## TASK STATEMENT:
Please restate exactly the lines from the one holding "Select the Circular Mode Disable value" to the end of the material, including both ends and excluding every picture.

## STUDY MATERIAL:
* * * * *

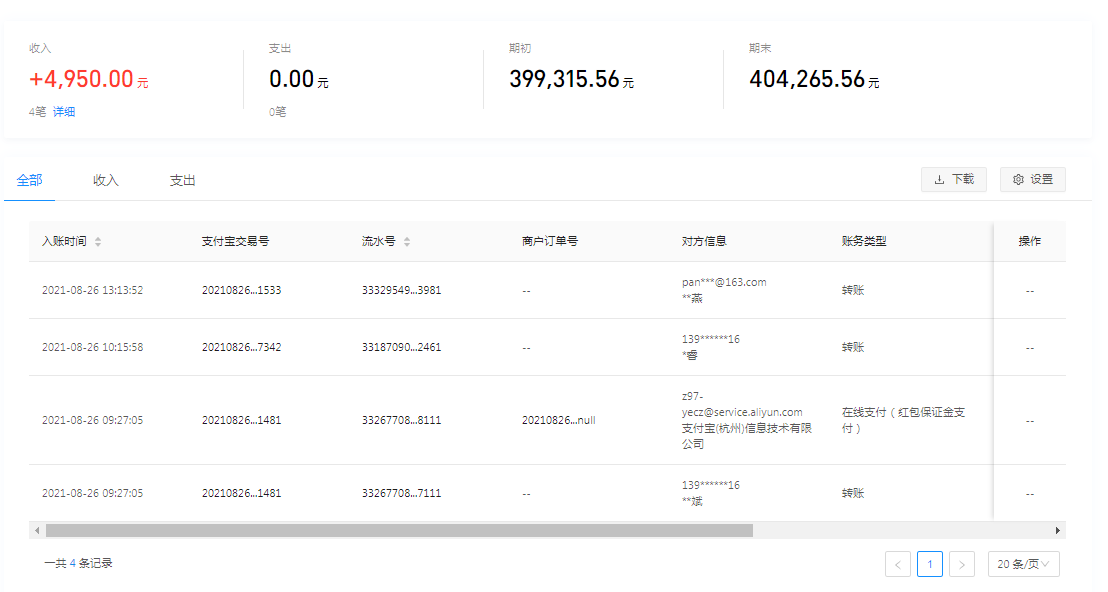Open the 20 条/页 page size dropdown
The height and width of the screenshot is (592, 1108).
[1023, 565]
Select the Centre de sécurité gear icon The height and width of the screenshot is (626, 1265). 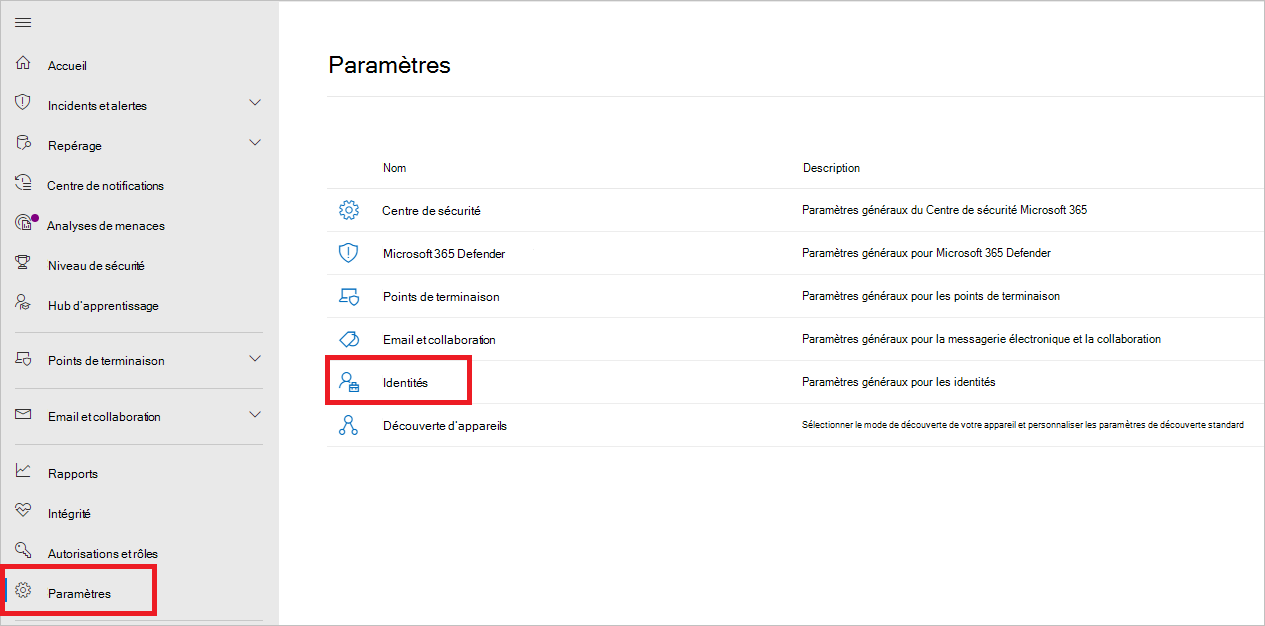click(348, 210)
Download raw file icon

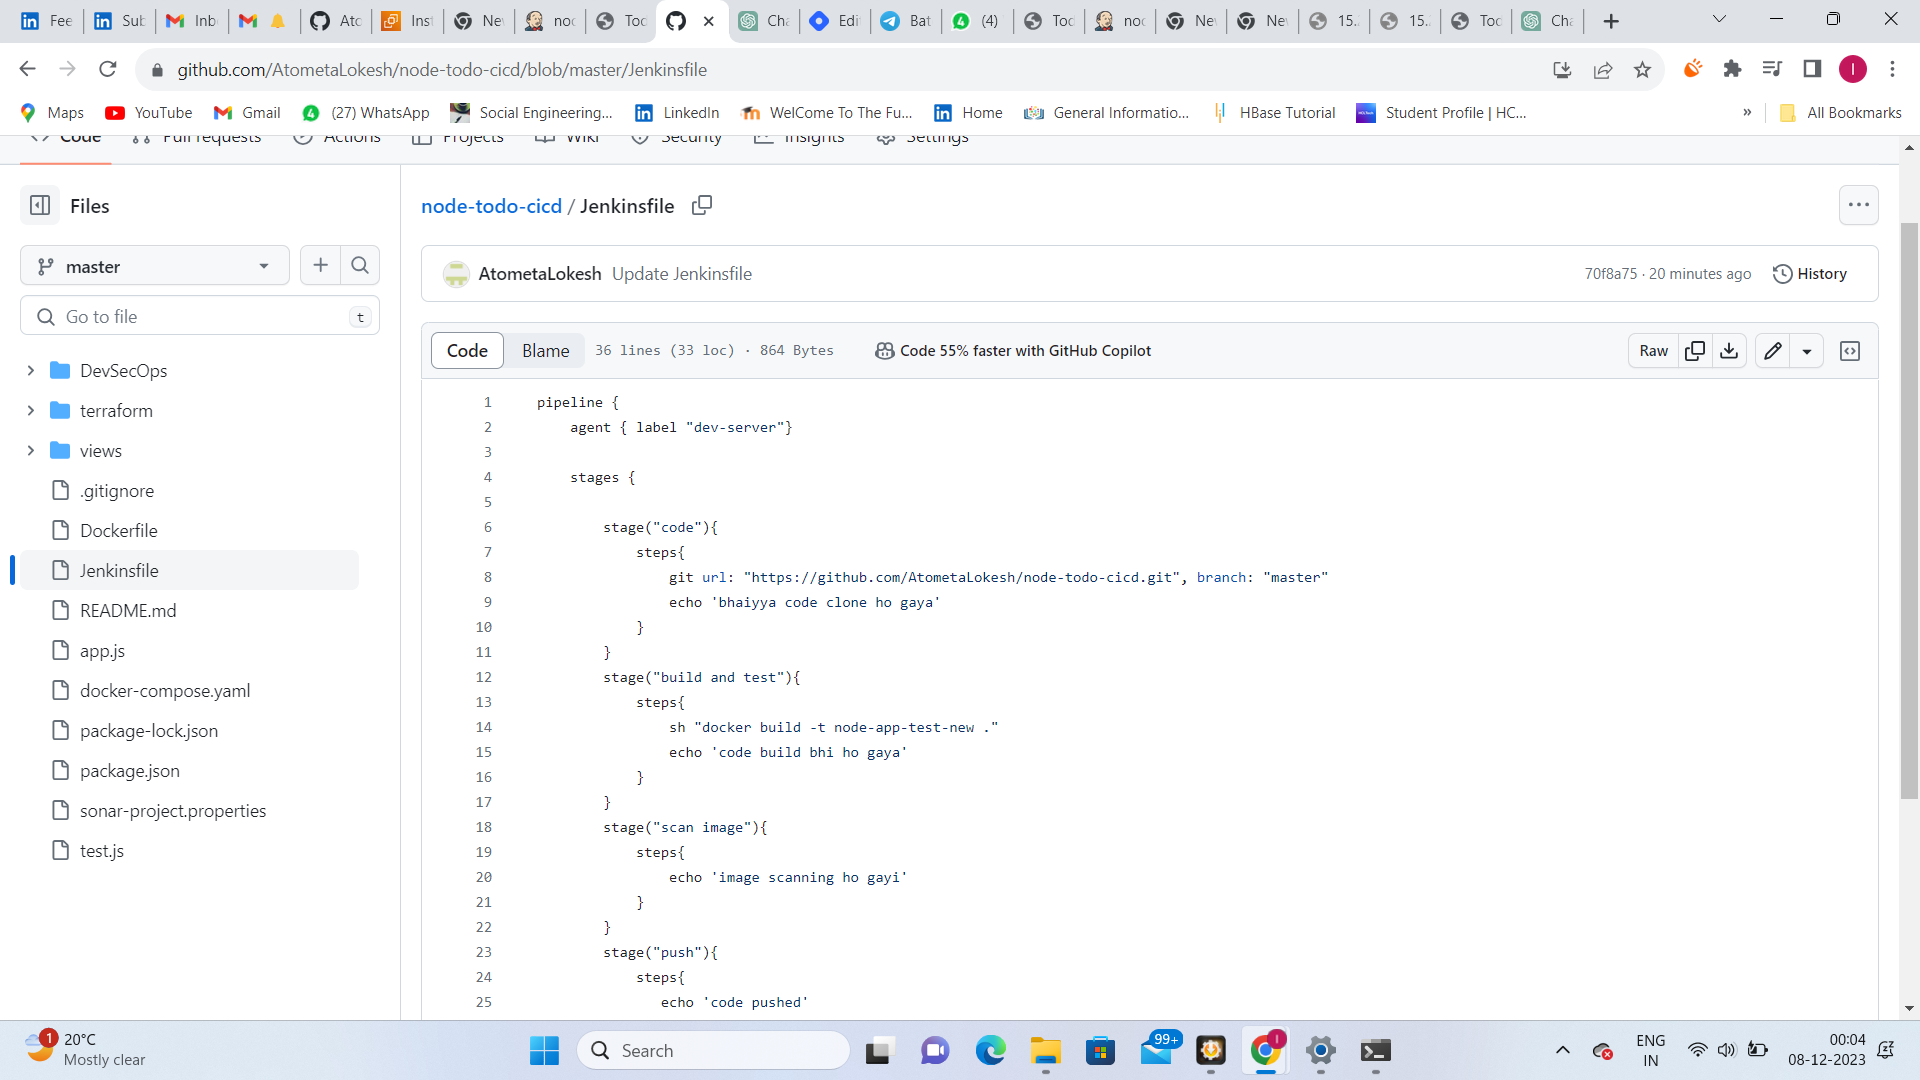coord(1729,351)
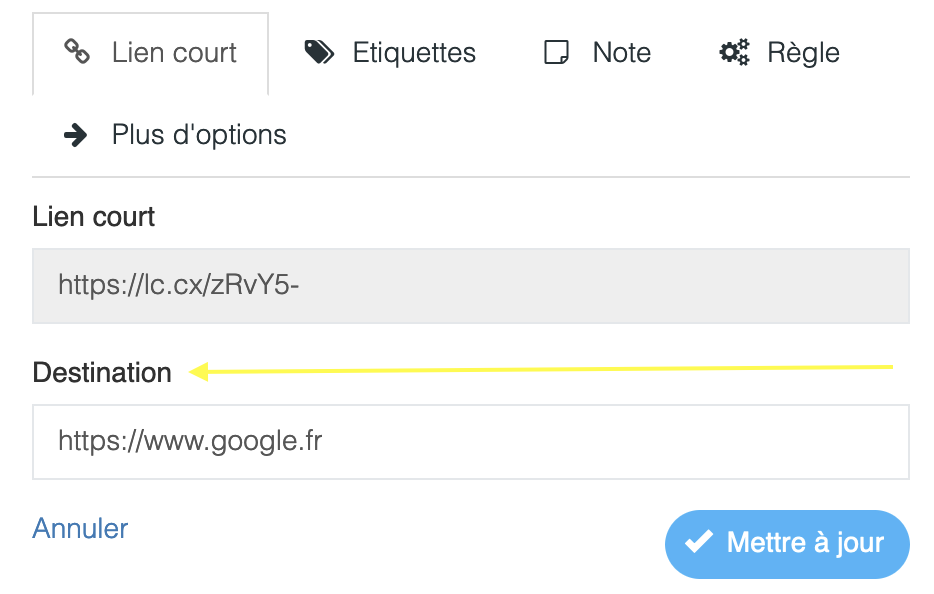Open the Note tab
Screen dimensions: 934x594
597,52
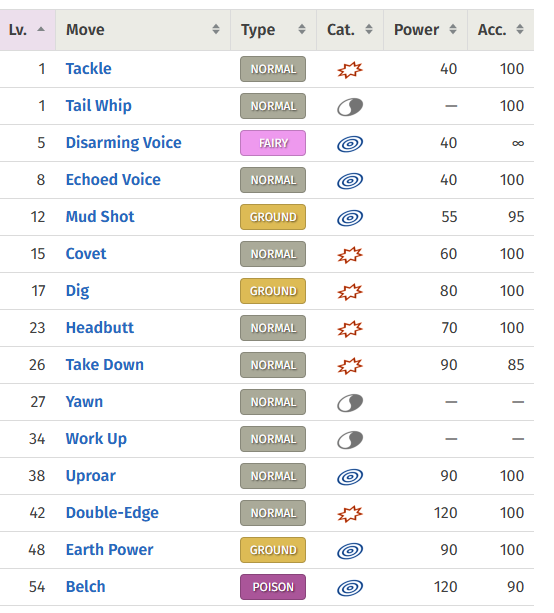The height and width of the screenshot is (613, 554).
Task: Open the Echoed Voice move page
Action: point(113,179)
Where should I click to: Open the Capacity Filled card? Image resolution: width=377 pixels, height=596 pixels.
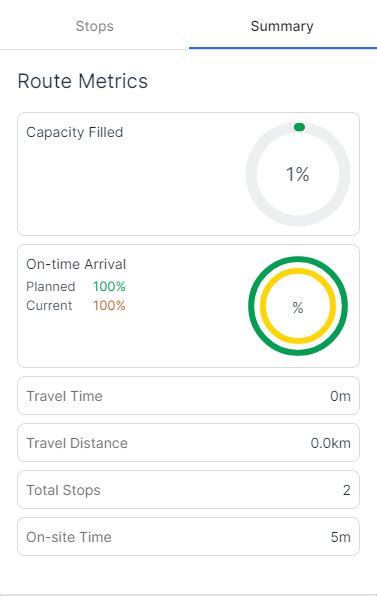(188, 174)

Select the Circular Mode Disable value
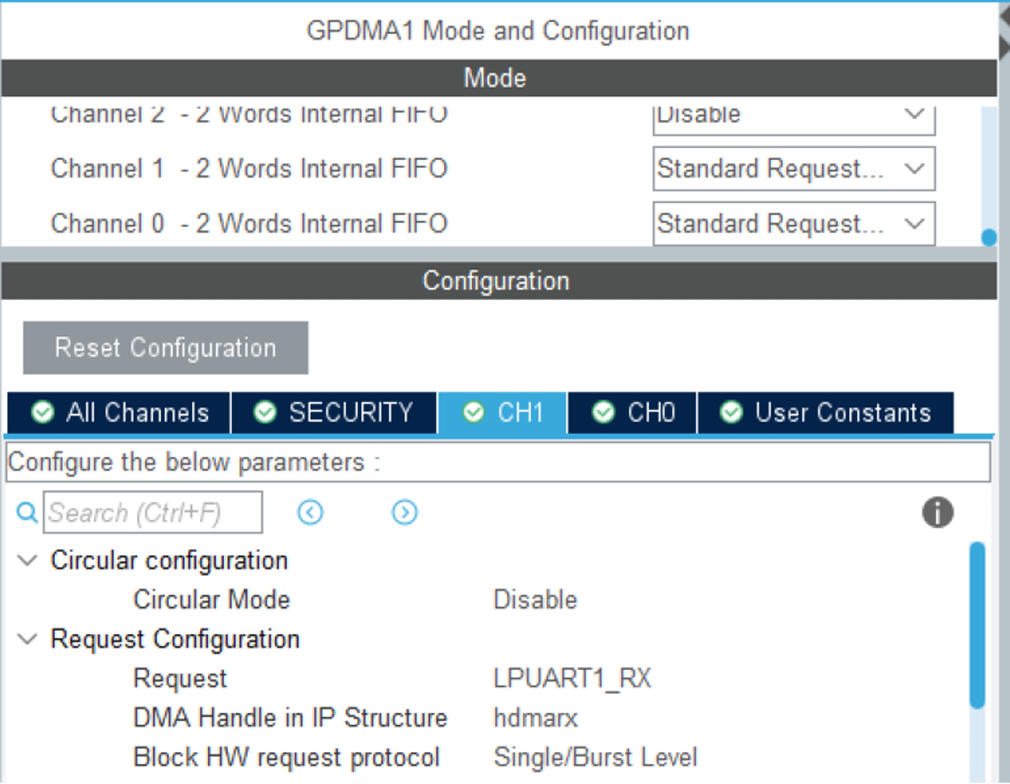[x=535, y=600]
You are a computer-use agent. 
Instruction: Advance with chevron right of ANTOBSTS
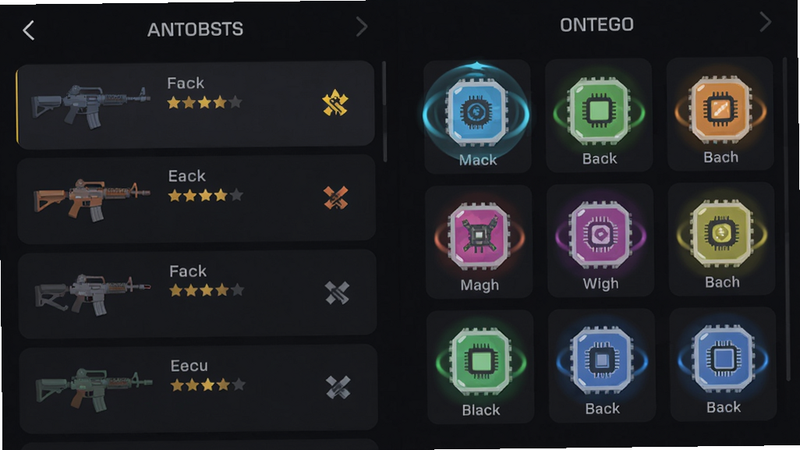(x=361, y=27)
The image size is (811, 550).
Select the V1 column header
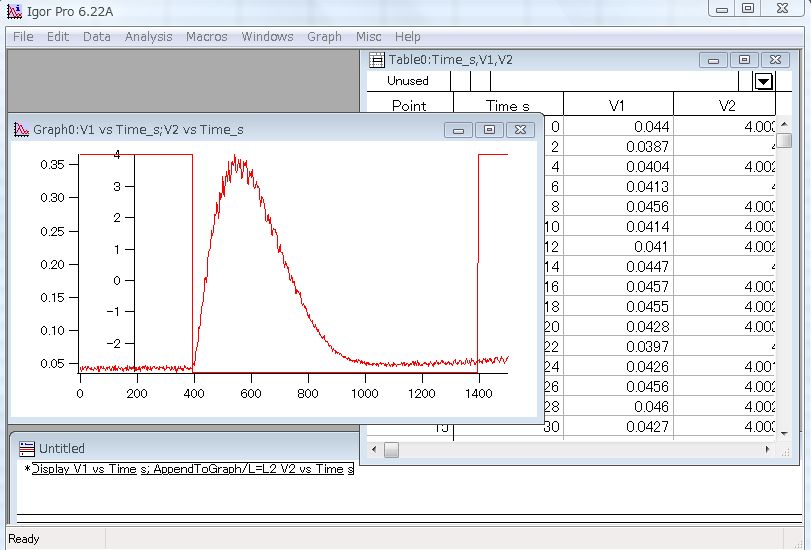point(618,105)
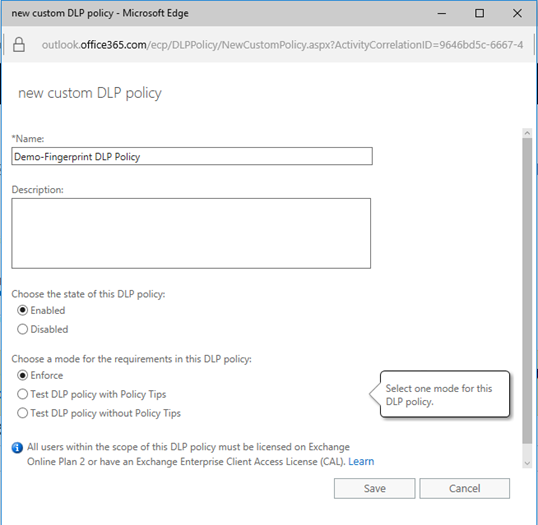Select the Disabled state radio button

coord(23,329)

* * * * *

## EXERCISE SOLUTION:
Select the Circular Mode Disable value
[x=535, y=600]
You are a computer-use agent. 
Instruction: Advance with chevron right of ANTOBSTS
(x=361, y=27)
The image size is (811, 550).
Select the V1 column header
point(618,105)
Select the Disabled state radio button

coord(23,329)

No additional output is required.